Dual-band matching technique based on dual-characteristic impedance transformers for dual-band power amplifiers design

• Published in: IET microwaves, antennas & propagation Vol. 5; no. 14; pp. 1720 - 1729
• Main Authors: RAWAT, K, GHANNOUCHI, F. M
• Format: Journal Article
• Language: English
• Published: Stevenage Institution of Engineering and Technology 18.11.2011; The Institution of Engineering & Technology
• Subjects: Amplifiers; Applied sciences; Circuit properties; Devices; Diffraction, scattering, reflection; Electric, optical and optoelectronic circuits; Electronic circuits; Electronics; Exact sciences and technology; Matching; Microwave antennas; Network synthesis; Networks; Nitrides; Oscillators, resonators, synthetizers; Radiocommunications; Radiowave propagation; Signal convertors; Telecommunications; Telecommunications and information theory; Wireless communication; Performance evaluation; Impedance converter; Atomic clock; Characteristic impedance; Saturation; Power electronics; Interoperability; Wave reflection; Multi-band circuit; High power; Transmission line; Class AB; Code division multiple access; Frequency standards; Active component; Power amplifier; Reflectance
• ISSN: 1751-8725; 1751-8733
• DOI: 10.1049/iet-map.2011.0099

This study demonstrates a novel matching network synthesis technique that matches any arbitrary reflection coefficient seen by the active device at two uncorrelated frequencies to the standard 50 Ω load.
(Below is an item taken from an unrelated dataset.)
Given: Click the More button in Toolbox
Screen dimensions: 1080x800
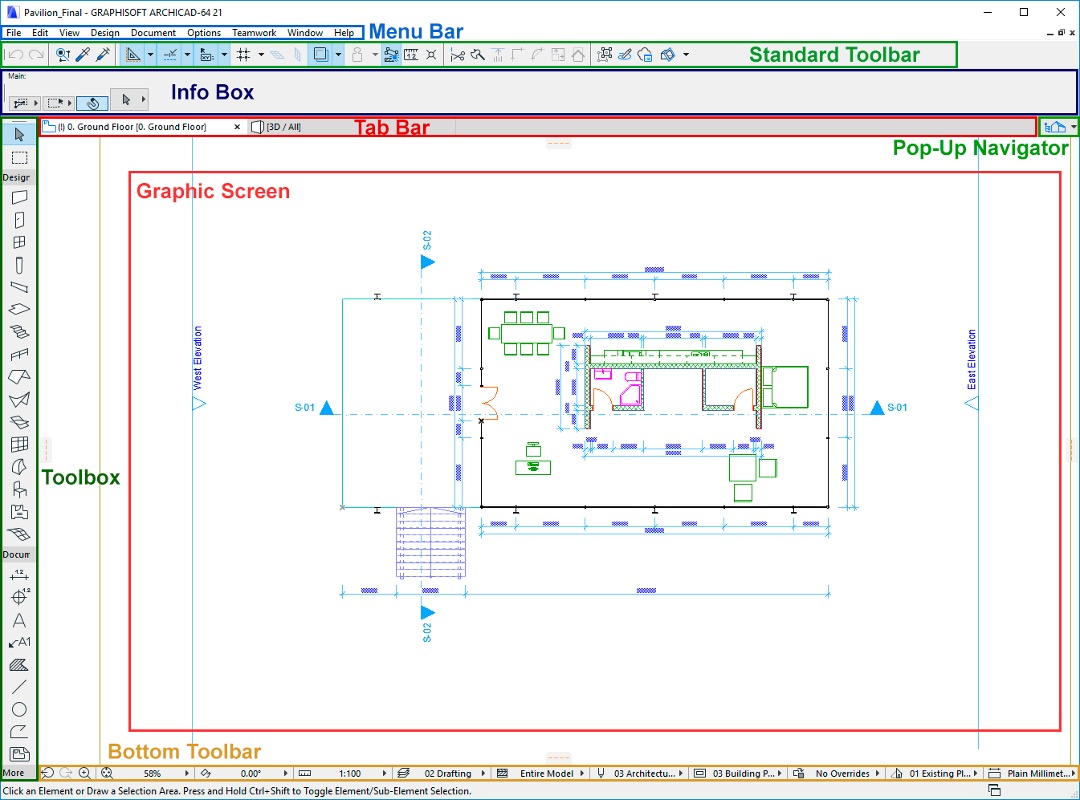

The proposed matching network is fully transmission line based and, hence, can be used in high-power applications at higher frequencies. Unlike previously reported dual-band matching techniques, this work proposes and discusses various ways to achieve realisable solutions for arbitrary frequency ratios that account for fabrication limitations. The proposed synthesis approach is validated with the design and fabrication of a 10 W gallium nitride (GaN)-based class-AB amplifier for code division multiple access and Worldwide Interoperability for Microwave Access applications at 1960 and 3500 MHz. The amplifier has 59.8 and 55.1% drain efficiencies at saturation in the first and second bands, respectively.